Storms are battering Britain today. When the weather is foul our house feels rather safe, and yet not far from the elements. We are well protected with few windows on the road side of the house and the garden side has tall trees and a hill behind. So while we hear the rain and wind hammering on the roof, we feel pretty snug.
This morning I was looking out at the storm and caught sight of something blowing frantically between the trees. I called Ruth over to look, it was the ladybird swing that had taken on a life of its own. Ruth ignored me – she’s reading the Oz books Catherine gave her for Christmas.
As I talked to myself, there was a sudden change in the sounds nearby. The water was no longer tumbling down the drainpipe but sounded like it was just being poured off the roof. A moment later, more water noises joined the orchestration of the storm – a tap had turned on inside the house, right by my ear. Water was pouring into the pool room. It was being channelled down through a huge cobweb. I called the girls to run for cups and the duster. The cups were to catch the water and two were needed because it was pouring in so fast that regular emptying was required; the duster was because the water sieved through the cobweb wasn’t coming down evenly so there was no way of knowing where to put the cup.

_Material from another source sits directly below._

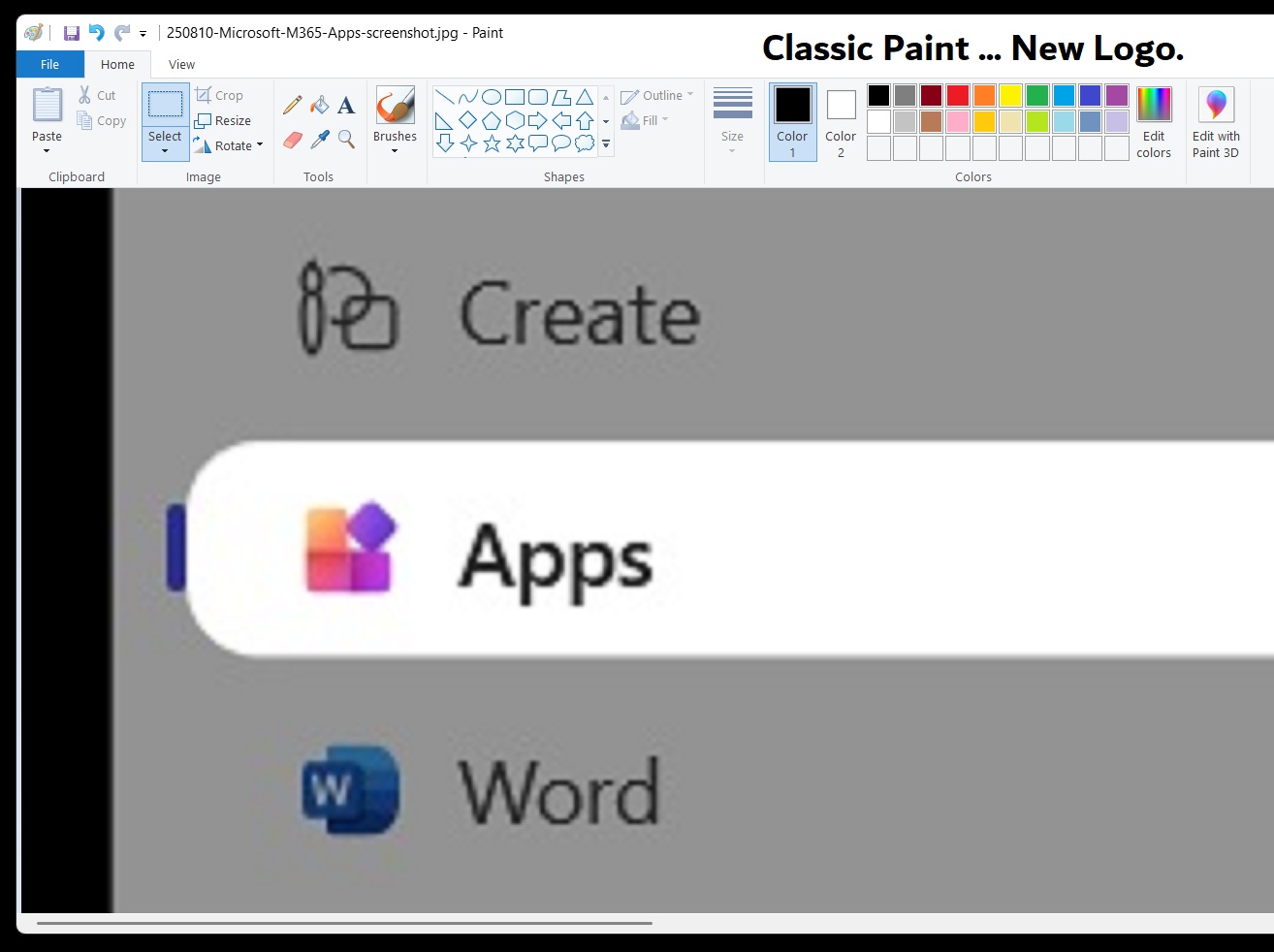Viewport: 1274px width, 952px height.
Task: Open the File menu
Action: pyautogui.click(x=50, y=64)
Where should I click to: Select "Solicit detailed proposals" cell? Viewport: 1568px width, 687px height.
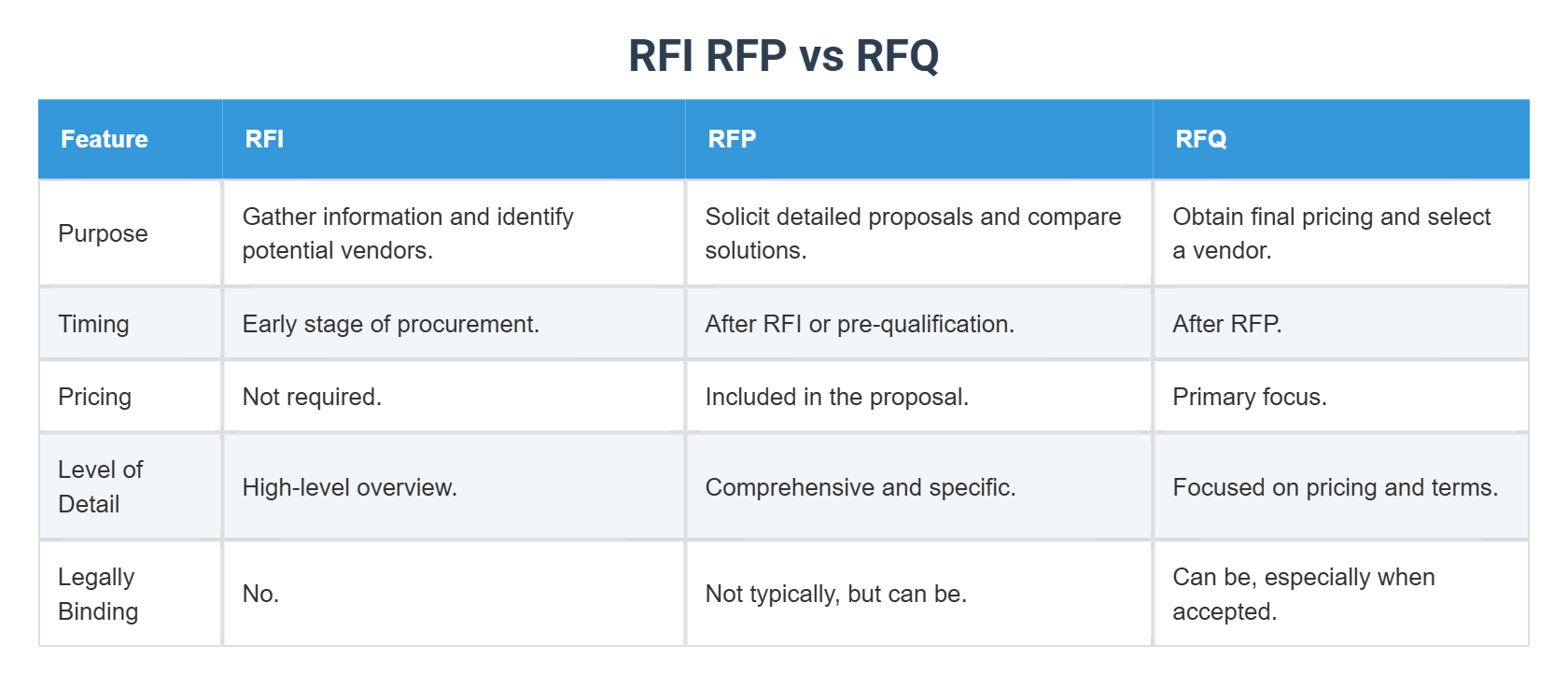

I stemmed the flow and dusted… the ultimate multitasking. But what a mistake. With no cobweb the water just poured down the work into everything, the brickwork, the shelves, the curtains, the books. Quick, find a spider. I always knew dusting was a bad idea.
The problem proved to be relatively minor, a few too many leaves, plus a ball that shoots from a toy gun, stuck in a sloping gutter/drainpipe (what is the official angle at which a gutter becomes a drainpipe?) Ian had already spent ages unblocking the gutters and the downpipes in finer weather (and bad weather too, if I recall correctly) so my task wasn’t too bad. But boy the water was cold.